→ Perintah Tugas
Menurut teks tentang thaghut, apa akibatnya jika seseorang tidak mengingkari thaghut?

→ Teks
☆ ☆ ☆ ☆ ☆ ☆ ☆
Thaghut-thaghut itu banyak sekali dan ada lima di antaranya yang merupakan thaghut utama alias pentolan thaghut:
- Syaitan yang selalu mengajak untuk beribadah kepada selain Allah سبحانه و تعالى
- Pemerintah yang zalim yang merubah hukum-hukum Allah سبحانه و تعالى
- Orang yang memutuskan hukum dengan sesuatu yang bukan diturunkan Allah سبحانه و تعالى
- Orang yang mengklaim mengetahui hal yang Ghaib, padahal itu hak khusus Allah سبحانه و تعالى
- Segala sesuatu yang disembah selain Allah سبحانه و تعالى , sedangkan dia rela dengan penyembahan tersebut
Inilah lima pentolan thaghut. Setiap orang yang mengaku muslim wajib
menjauhi dan mengingkari semua thaghut di atas. Jika tidak, berarti ia
telah mengingkari ikrar keimanannya atau tauhid-nya. Dan sah-tidaknya
iman seseorang bergantung kepada pengingkarannya kepada thaghut. Bila ia
tidak mengingkari thaghut berarti imannya tidak sah.
☆ ☆ ☆ ☆ ☆ ☆ ☆
→ Data yang Diberikan

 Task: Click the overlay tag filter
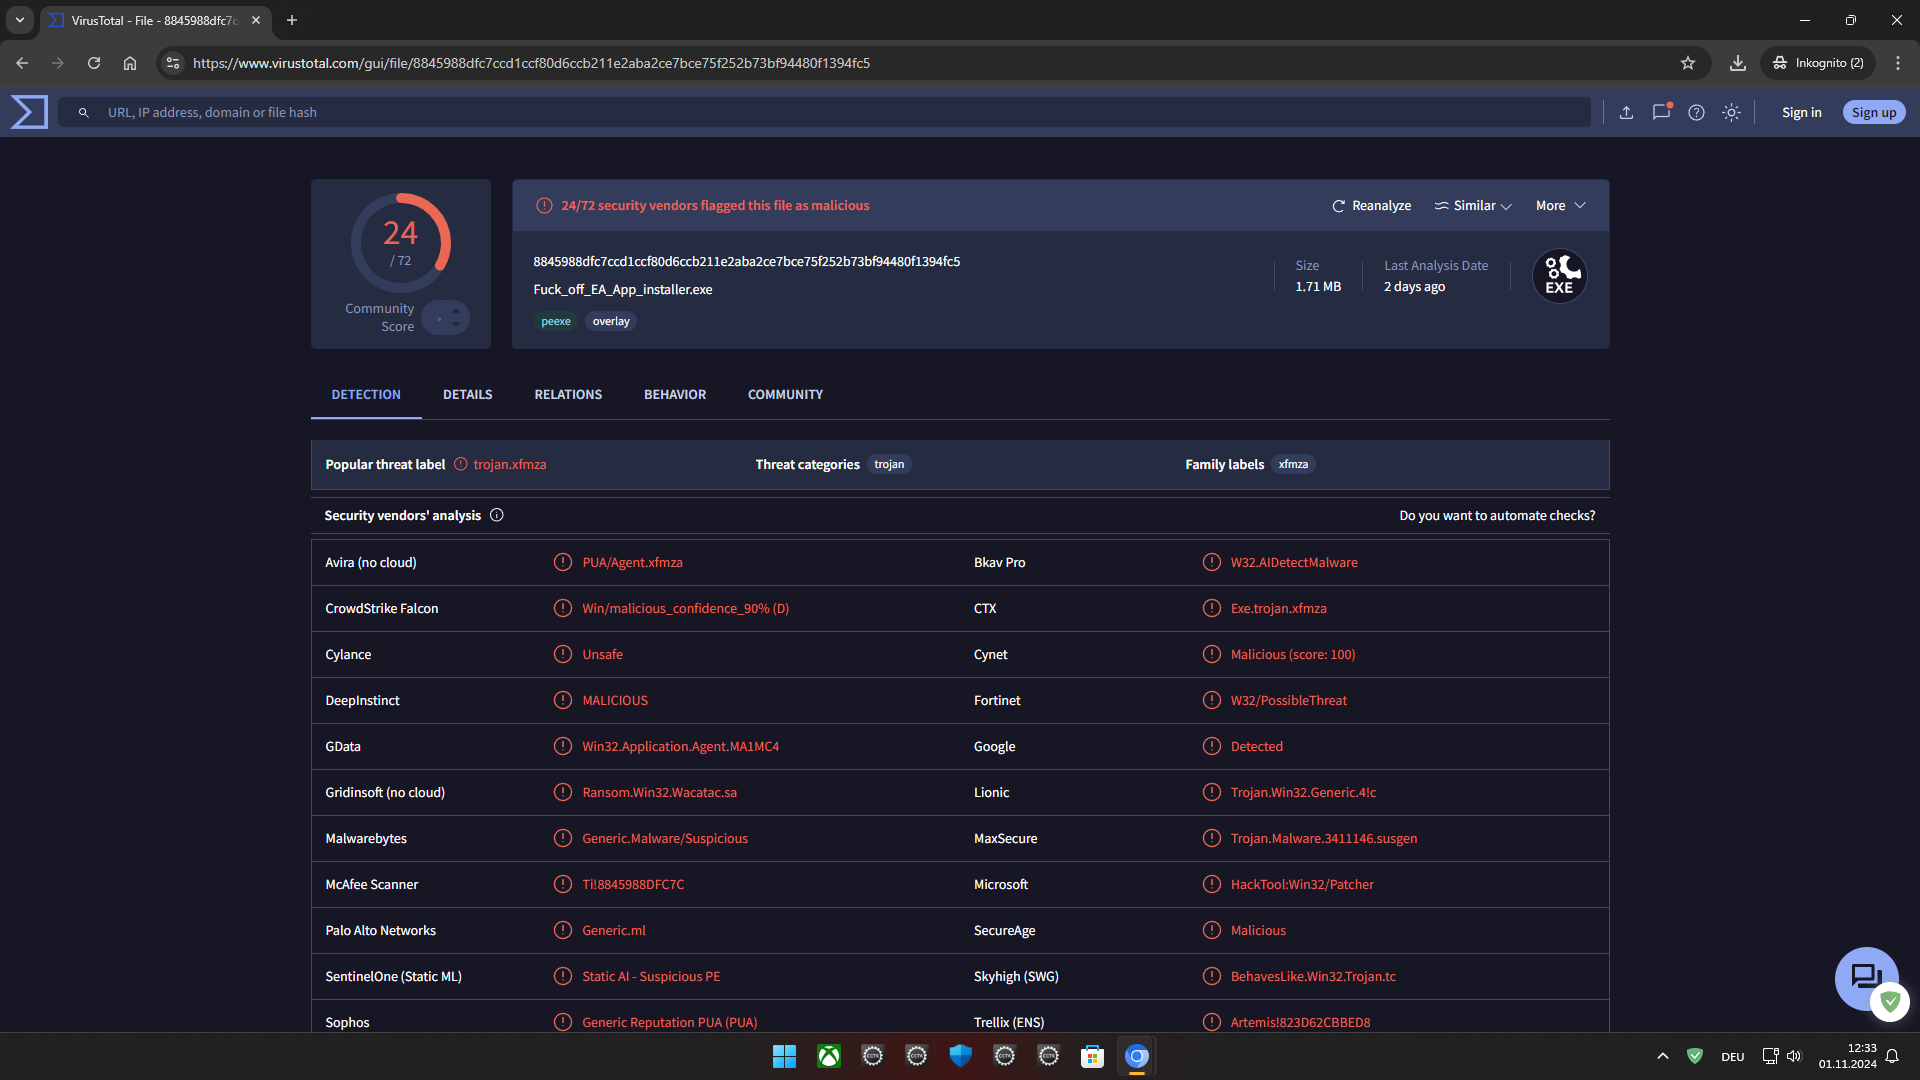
☆ ☆ ☆ ☆ ☆ ☆ ☆
→ Hasil Latihan
Imannya tidak sah.